Un bon rachat pour Ivanti pour passer de l’ITSM à l’ESM
Plus petit dans l’ESM, mais plus gros dans sa totalité, Ivanti aurait donc fait un bon achat. « Cherwell a un ensemble de produits plus limité, mais fonctionnellement supérieur », synthétise Charles Betz.
« Cette fusion va renforcer les capacités d’Ivanti au-delà de son cœur de métier (l’ITSM) et dans les autres métiers de l’entreprise », renchérit Adam Holtby, analyste principal chez Omdia cité par Ivanti dans son communiqué officiel. Un point de vue que confirme Charles Betz au MagIT. À la question de savoir si ce rachat suit la même logique que la diversification réussie de ServiceNow vers le HR Service Delivery et le Customer Service Management, l’analyste de Forrester répond que « oui, il améliore leur positionnement [dans l’ESM], c’est sûr ».
« Ivanti était déjà suffisamment bon pour être dans notre Forrester Wave de l’ESM, mais maintenant qu’ils ont les offres de Cherwell, je pense qu’ils vont continuer [dans cette direction] ».
Concentration et nouveaux entrants dans l’ESM
C’est en tout cas deux acteurs majeurs indépendants – Axios et Cherwell – qui viennent coup sur coup de se faire racheter, traduisant un début de concentration et la dynamique positive du marché.
L’ESM est « la prochaine vraie génération de solutions d’entreprise », confirme Charles Betz.
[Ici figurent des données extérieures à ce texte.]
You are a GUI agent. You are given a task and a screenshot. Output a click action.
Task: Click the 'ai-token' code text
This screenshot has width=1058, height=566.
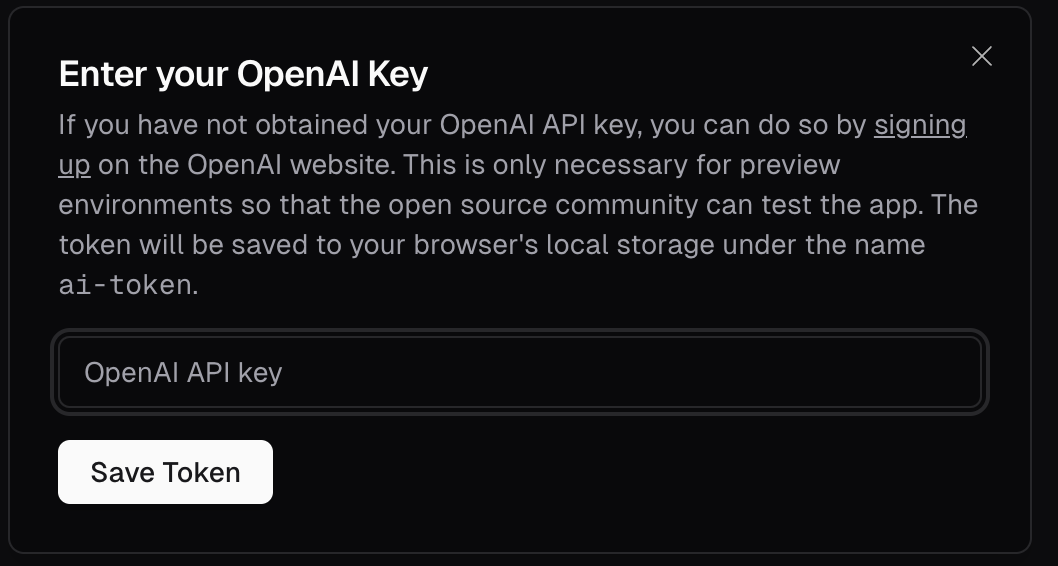click(x=124, y=285)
Conséquence, l’analyste entrevoit déjà de nouveaux entrants – en plus de la poursuite du mouvement de concentration. « On peut s’attendre à l’arrivée de poids lourds du logiciel d’entreprise. [Car] tôt ou tard, Oracle et SAP vont devoir placer leurs pions », prédit-il. « Et là, les choses vont vraiment devenir très intéressantes ».